Parts of the exercise:
A) Can you output the part of the open-thread post on art as a job between "Dear Readers: I" and "sure is work...", inclusive?
B) Would you finish out the next part of the open-thread post on art as a job, picking up after its last sentence?
(Document section)
Dear Readers: I haven't done this before, but I'd like to create an open thread for discussion of the following posts, which have arisen following Don Hall's "Art is NOT a Job."
Don Hall: Art is NOT a Job
devilvet: Art is not a job, but Lord it sure is work...
Me: Leading a Rich Life
Slay: Art as a Job
I have a sense -- and correct me if I have it totally wrong -- that my attempts to create a new business model based on Daniel Quinn's ideas concerning "occupational tribes" are being interpreted as focused wholly on making money, making it totally from theatre ticket sales and wholly without concern for artistic values. An example of this would be the last paragraph of Slay's post: "I bet I could build a model that pays well, makes art that doesn't cost very much, has low production values, and packs the house. But, I think I'd have to sacrifice my artistic standards to do it."
In addition, there is a theme that has arisen that I find very odd: art as a vice or addiction. devilvet writes that "For most of us this Art thing is an addiction and a hobby," and John, writing in Don's comments, says: "Seems to me that Theater is not a job, not a business and not a Holy Fucking Communion, it's a Vice. I wrote about this awhile back on my blog, and it's not a smart funny thing, I think its a useful way of looking at it. A vice, like gambling or prostitution or drug running." I am flashing back to Sigmund Freud's idea that art is just sexual sublimation, and a byproduct of neurosis.
(End Document section)
(Supplied records)
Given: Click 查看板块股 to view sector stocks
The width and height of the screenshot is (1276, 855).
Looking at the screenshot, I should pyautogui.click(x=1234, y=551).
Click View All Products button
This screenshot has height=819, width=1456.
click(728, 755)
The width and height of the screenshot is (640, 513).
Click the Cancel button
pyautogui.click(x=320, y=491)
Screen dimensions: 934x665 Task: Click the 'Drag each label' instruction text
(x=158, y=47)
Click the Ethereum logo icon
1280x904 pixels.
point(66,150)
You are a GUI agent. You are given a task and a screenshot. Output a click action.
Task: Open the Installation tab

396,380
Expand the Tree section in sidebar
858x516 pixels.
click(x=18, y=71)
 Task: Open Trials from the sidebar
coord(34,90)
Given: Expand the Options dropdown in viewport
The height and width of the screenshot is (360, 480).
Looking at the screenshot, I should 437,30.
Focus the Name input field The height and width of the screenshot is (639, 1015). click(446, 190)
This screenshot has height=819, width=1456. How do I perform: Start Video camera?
(End Supplied records)
Replies:
A)
Dear Readers: I haven't done this before, but I'd like to create an open thread for discussion of the following posts, which have arisen following Don Hall's "Art is NOT a Job."
Don Hall: Art is NOT a Job
devilvet: Art is not a job, but Lord it sure is work...

B)
My attempts to imagine a different approach -- to pull together ideas that have been discussed within other contexts (local economies, viral marketing, sustainability, occupational tribes, barter systems, social entrepreneurship, and so on) and apply them to the theatre -- are all rooted in a single value: empowerment. I want artists to able to take charge and be in control of as many aspects of their lives as possible, and that includes taking charge of artistic choices and decisions about what projects are worth their time, but it also includes taking charge of their financial life, their personal life, their community life. It means finding a way to allow your art to express your values, and also finding a way to create that art while living a life that is full and rich. As RVCBard says in my comments: "I'm not sure about the rest of you, but as much as I love playwriting, there are other things I want to do and other people I want to spend my time with that are not related to theater in any way. And that's good. It seems like the theater community mandates its artists to be monks without benefits like respect, community support, or basic necessities."
So why the open thread? Because I am baffled by the direction this conversation seems to be going, and what seems to me an odd misunderstanding of the purpose of the theatre tribe model.Rather than simply engaging in argument, I am hoping that somebody can help me understand, because only by understanding can I express my ideas clearly. What is making people so nervous?